◆ EXCERPT TO READ:
....

Posts Tagged ‘Spying’

Revealed: New evidence that executed wartime nurse Edith Cavell’s network was spying

September 13th, 2015

The daughter of a Norfolk vicar, Cavell was invited to set up a nurses’ training school in Brussels in 1907.

When war broke out, she was visiting family in England but insisted on returning to Belgium.

Edith Cavell and probationers at the Brussels Nursing School, Belgium

It is well documented that she and her associates aided soldiers cut off behind enemy lines after the Battle of Mons, arranging for them to be smuggled back to Britain via Holland.

But Dame Stella said her evidence showed “that the Cavell organisation was a two-pronged affair” and that espionage was the other part of its clandestine mission.

The Belgian archives contain reports and first-hand testimonies collected at the end of the First World War.

They include an account by Herman Capiau, a young Belgian mining engineer who had brought the first British soldiers to Cavell in 1914 and was an important member of her network. He was arrested alongside her but escaped the firing squad, instead being sentenced to 15 years’ hard labour in a German labour camp.

He wrote: “Whenever it was possible to send interesting intelligence on military operations, this information was forwarded to the English intelligence service punctually and rapidly.”

Capiau referred to information about a German trench system, the location of munitions dumps and the whereabouts of aircraft.

Details were written in ink on strips of fabric and sewn into clothes, or hidden in shoes and boots.

There are also notes in the archive linking Cavell to a character called ‘Dr Bull’. He was Dr Tollemache Bull, an Englishman who had lived in Brussels for many years and later admitted to working for the Secret Service Bureau, the forerunner to MI6.

Dame Stella Rimington, DCB, the British author and former Director General of MI5

In the Radio 4 programme to be broadcast on Wednesday, Secrets and Spies: The Untold Story of Edith Cavell, historian Dr Jim Beach said military espionage was in its infancy at the beginning of the First World War, and Cavell’s associates were amateurs.

“They are learning as they go,” he said of Cavell’s network. “The boundaries between different kinds of clandestine activity were a little bit more blurred.”

....

◆ RECORDS SHOWN:
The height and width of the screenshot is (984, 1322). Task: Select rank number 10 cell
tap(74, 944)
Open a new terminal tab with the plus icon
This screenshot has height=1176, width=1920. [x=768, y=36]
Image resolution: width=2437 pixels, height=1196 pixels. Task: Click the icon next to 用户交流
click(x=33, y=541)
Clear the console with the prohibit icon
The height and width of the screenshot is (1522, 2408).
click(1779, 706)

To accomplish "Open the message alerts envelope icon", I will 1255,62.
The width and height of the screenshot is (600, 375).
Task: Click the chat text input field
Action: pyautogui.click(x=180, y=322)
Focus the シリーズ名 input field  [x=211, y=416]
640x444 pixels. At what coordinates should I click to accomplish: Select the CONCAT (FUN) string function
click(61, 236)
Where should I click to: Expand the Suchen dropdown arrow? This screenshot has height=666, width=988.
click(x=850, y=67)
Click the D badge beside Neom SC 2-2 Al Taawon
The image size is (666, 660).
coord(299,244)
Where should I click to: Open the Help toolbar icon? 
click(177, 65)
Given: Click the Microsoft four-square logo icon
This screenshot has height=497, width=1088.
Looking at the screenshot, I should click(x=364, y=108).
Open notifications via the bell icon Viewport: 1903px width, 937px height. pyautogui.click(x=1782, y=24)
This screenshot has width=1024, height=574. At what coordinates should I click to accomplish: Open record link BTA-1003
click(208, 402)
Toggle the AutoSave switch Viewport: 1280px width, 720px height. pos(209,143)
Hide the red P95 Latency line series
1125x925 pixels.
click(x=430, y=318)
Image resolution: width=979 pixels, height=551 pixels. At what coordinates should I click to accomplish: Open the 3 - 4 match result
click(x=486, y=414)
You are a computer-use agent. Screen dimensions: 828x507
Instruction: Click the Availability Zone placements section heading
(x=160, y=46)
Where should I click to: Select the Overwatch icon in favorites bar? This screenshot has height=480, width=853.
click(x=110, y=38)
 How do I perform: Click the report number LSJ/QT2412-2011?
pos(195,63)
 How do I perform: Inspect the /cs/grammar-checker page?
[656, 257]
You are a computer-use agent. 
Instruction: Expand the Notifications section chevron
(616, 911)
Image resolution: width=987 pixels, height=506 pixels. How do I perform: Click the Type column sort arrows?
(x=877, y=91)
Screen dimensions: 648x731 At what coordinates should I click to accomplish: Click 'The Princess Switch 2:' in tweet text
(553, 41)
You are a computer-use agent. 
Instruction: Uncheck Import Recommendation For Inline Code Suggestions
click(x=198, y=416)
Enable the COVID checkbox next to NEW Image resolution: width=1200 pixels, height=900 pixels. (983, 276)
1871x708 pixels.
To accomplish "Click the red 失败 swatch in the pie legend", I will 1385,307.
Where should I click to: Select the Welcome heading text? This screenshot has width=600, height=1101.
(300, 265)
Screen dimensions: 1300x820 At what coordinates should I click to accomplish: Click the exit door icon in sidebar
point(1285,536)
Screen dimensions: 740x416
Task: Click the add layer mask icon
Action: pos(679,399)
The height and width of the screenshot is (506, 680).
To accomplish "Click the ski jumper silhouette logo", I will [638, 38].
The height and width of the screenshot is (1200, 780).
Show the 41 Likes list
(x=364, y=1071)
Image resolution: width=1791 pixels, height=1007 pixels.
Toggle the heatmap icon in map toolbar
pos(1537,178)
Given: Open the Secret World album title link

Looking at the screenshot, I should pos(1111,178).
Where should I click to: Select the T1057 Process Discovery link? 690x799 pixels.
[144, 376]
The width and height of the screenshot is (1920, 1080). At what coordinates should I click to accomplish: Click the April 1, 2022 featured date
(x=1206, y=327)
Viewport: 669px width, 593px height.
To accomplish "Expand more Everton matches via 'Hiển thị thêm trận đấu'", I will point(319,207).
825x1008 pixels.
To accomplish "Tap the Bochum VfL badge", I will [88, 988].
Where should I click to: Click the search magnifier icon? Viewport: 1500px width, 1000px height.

....

◆ WHAT THE EXERCISE ASKS: Write the next part of the article above about Edith Cavell's wartime network, picking up after its final sentence.

◆ TASK ANSWER:
Dame Stella added: “We may never know how much Edith Cavell knew of the espionage carried out by her network. She was known to use secret messages, and we know that key members of her network were in touch with Allied intelligence agencies.

“Her main objective was to get hidden Allied soldiers back to Britain but, contrary to the common perception of her, we have uncovered clear evidence that her organisation was involved in sending back secret intelligence to the Allies.”

A year into the war, Cavell was arrested, interrogated and put through a show trial. She was shot at dawn by a German firing squad on October 12, 1915.

Her death provoked international condemnation, with Sir Arthur Conan Doyle writing: “Everybody must feel disgusted at the barbarous actions of the German soldiery in murdering this great and glorious specimen of womanhood.”

Funeral cortege of Edith Cavell

The German military governor of Belgium who signed the warrant for Cavell’s execution, General Moritz Von Bissing, maintained that she had knowledge of the espionage operation.

“This Cavell woman… had guilty knowledge of much of their work. Such a system of spying assails our very safety and we proceeded to stamp it out,” he said when asked to justify Cavell’s death.

According to Julian Hendy, producer of the documentary, circumstantial evidence points to Cavell being aware of the espionage, even if not directly involved.

He said: “Cavell was certainly not a naive woman – her shrewd testimony before her German interrogators proved that.

“As so many leading members of the network were involved in espionage, it would have been truly extraordinary for her to have been completely unaware of the intelligence-gathering.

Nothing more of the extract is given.